Le président : Je m’interroge à propos des effets indésirables de substances après l’essai contrôlé. Avez-vous de l’information à ce sujet? L’ecstasy, ou MDMA, a certainement l’inconvénient de provoquer une dépression, un sentiment de solitude ou l’impression de ne pas être complètement soi-même dans les jours qui suivent. Je me demande si ce phénomène s’est déjà manifesté lors des traitements à la MDMA donnés dans le cadre des études ou des tests que vous avez menés?

Dr Husain : Si on examine les données sur les participants qui ont reçu de la MDMA ou de la psilocybine pour ensuite les comparer à celles sur les groupes de référence, on n’observe pas de différence statistique marquée au chapitre des effets indésirables. De façon générale, il n’y a pas eu d’effets indésirables graves dans les essais.

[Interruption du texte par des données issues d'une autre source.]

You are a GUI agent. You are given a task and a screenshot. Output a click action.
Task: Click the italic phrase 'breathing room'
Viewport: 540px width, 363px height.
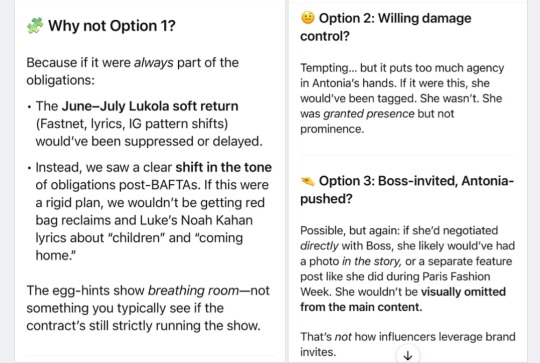point(193,291)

C’est encourageant et cela montre que certaines des idées préconçues que vous avez sur le déclin de l’humeur après la prise de MDMA sont en fait erronées. Je pense que ces idées viennent de la consommation d’ecstasy achetée dans la rue; or, les gens la consomment souvent avec d’autres substances comme l’alcool et diverses drogues. Cela pourrait alimenter les fausses impressions.

M. Walsh : Voilà pourquoi c’est de la psychothérapie assistée par les drogues psychédéliques. Le fait d’avoir quelqu’un qui vérifie que tout se passe bien après que la personne a reçu la préparation peut être très utile, et je conviens qu’il n’y a pas beaucoup de préoccupations à cet égard. Néanmoins, le fait que quelqu’un vérifie l’état de la personne après la prise du traitement peut avoir une incidence considérable. Habituellement, les gens reçoivent un appel téléphonique le lendemain de leur session et viendront à une rencontre de suivi une semaine plus tard. Je pense que cela peut atténuer substantiellement les préoccupations.

Le président : Je vous remercie beaucoup. Merci aux témoins et aux sénateurs de leur participation. Je vous remercie.